Thank you all for your replies.

Yes, it's a strange and at the same time fascinating thing: You have one accident, 10 eyewitnesses and 10 differing accounts. Diane, you have your own experience in that, which is quite interesting. And in the whole Titanic-story there are different testifies. In the case of - for example - the last song I guess it's just a matter of the time and place people were located, I'm sure they all believe in what they stated about the last song played by the band.

In other cases though one can only wonder how it comes about all those different stories, even considering the sensational press pushing them. (For example Capt. Smiths end.
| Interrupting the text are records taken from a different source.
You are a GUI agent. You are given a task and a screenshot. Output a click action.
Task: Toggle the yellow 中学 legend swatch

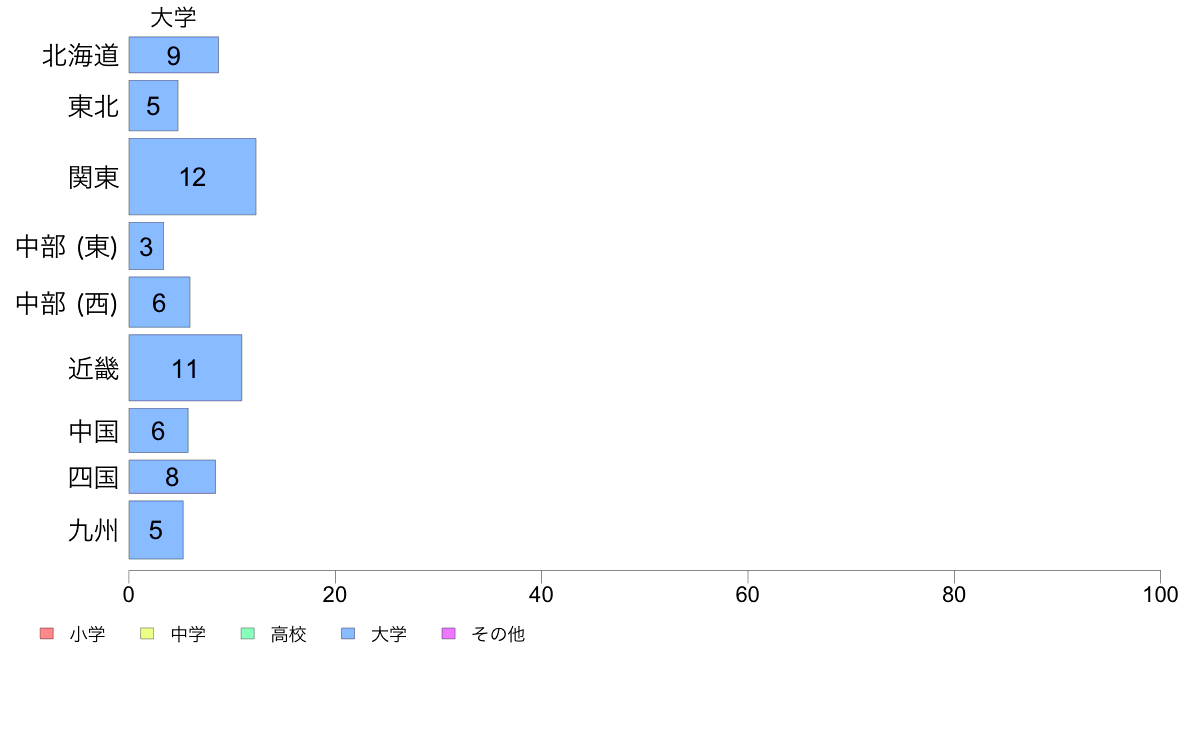point(147,634)
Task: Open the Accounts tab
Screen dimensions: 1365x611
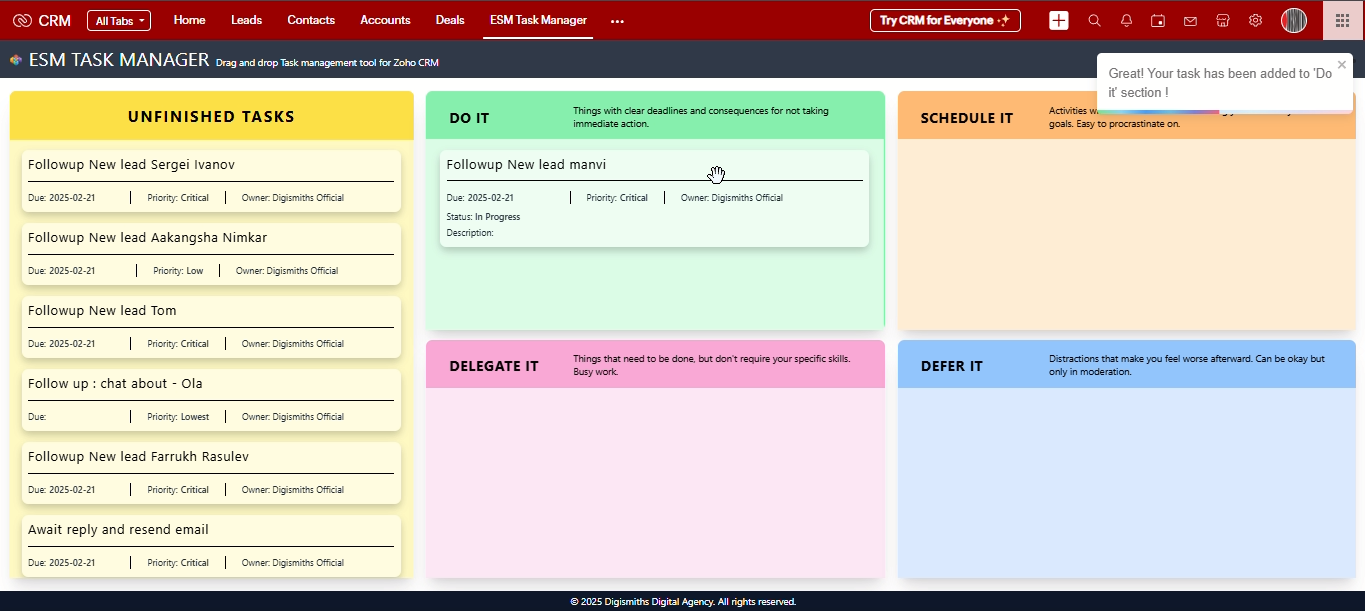Action: tap(385, 20)
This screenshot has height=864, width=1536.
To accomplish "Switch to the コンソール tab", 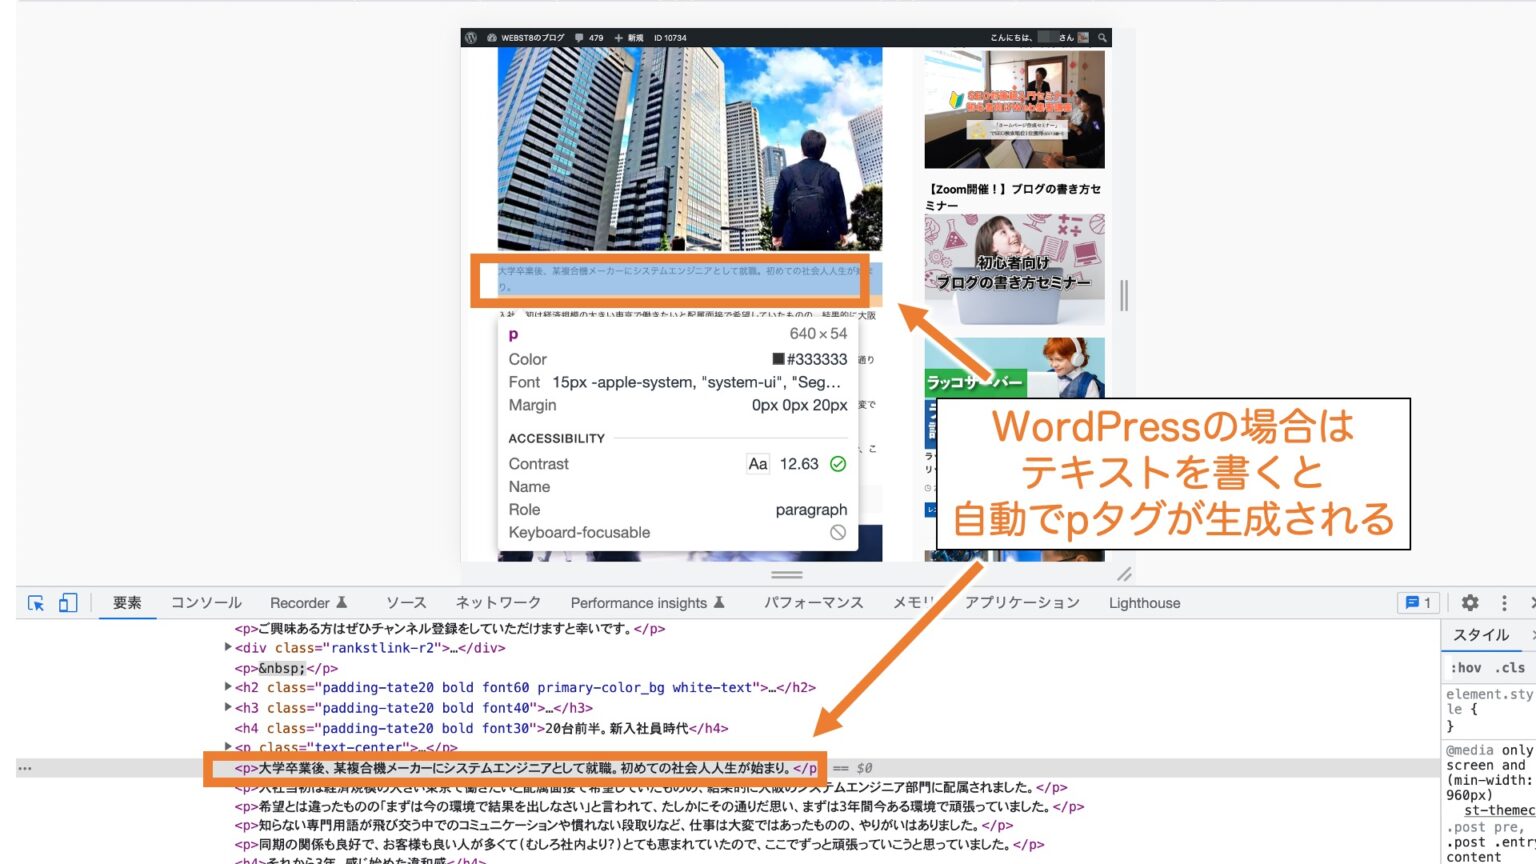I will 205,603.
There are a whole lot bunch of testifies that state they saw him standing at the bride when the water came in and he was drowned, jumping into the water and drowned, committing suicide, swimming in the water and saving a baby.... etc.)
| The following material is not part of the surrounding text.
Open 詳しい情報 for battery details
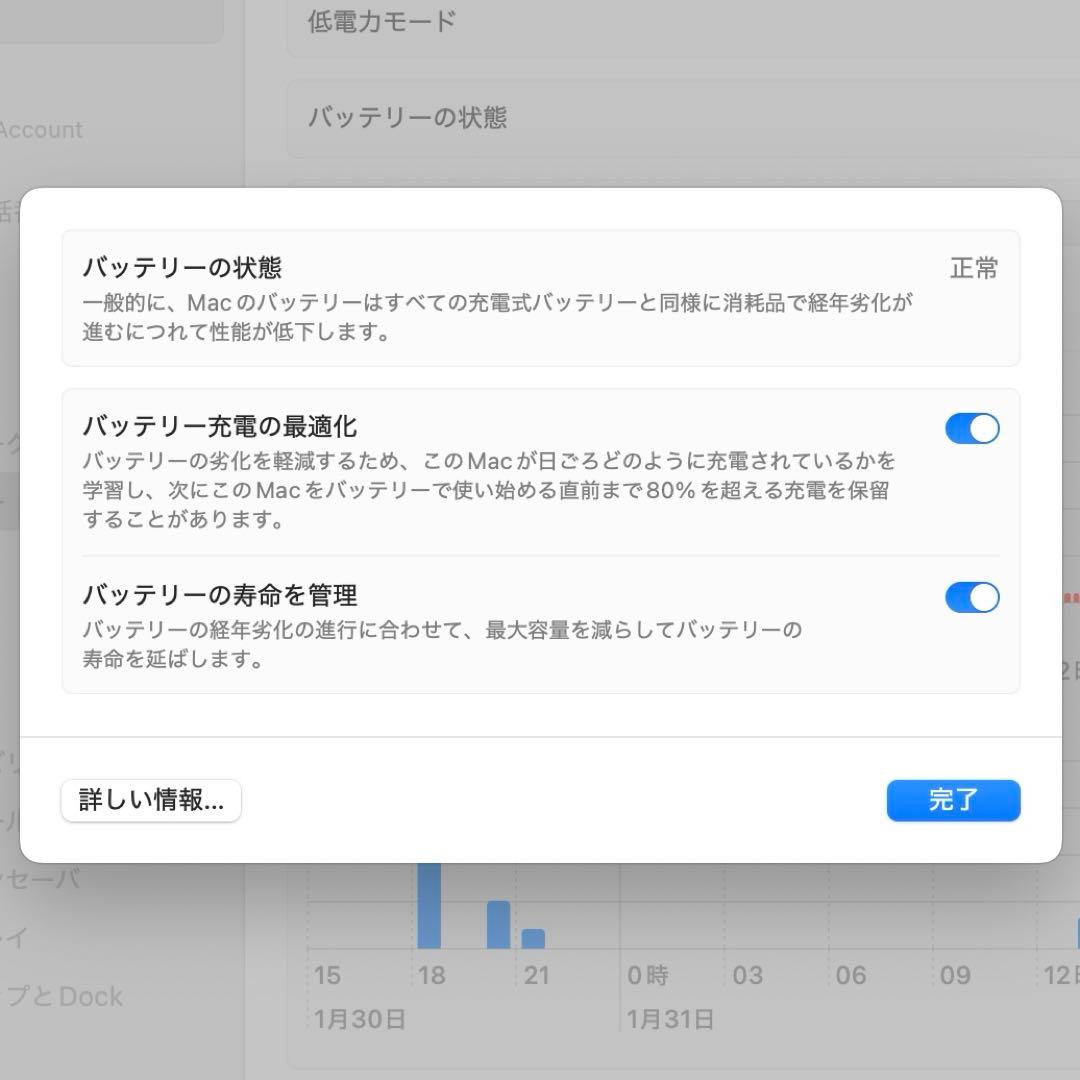Screen dimensions: 1080x1080 (x=150, y=800)
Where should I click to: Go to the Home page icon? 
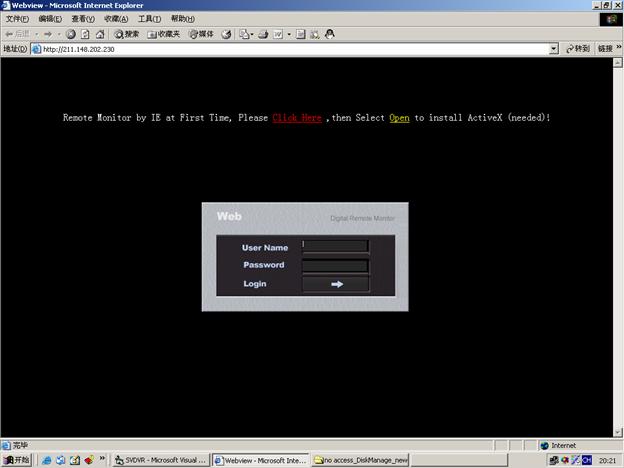pyautogui.click(x=99, y=34)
Just in Lawrences case I was wondering about how it came that he believed the ship sank in one piece. I agree, I'm sure he wrote what he was sure happened. Just in his case I find it remarkable because he was that careful about everything and that attentive. Maybe that would be a good reason, Cook** that he didn't have the chance to see it right from his position. I sometimes thought about what he would've said if he had lived long enough until the discovery of the wreck in two halves.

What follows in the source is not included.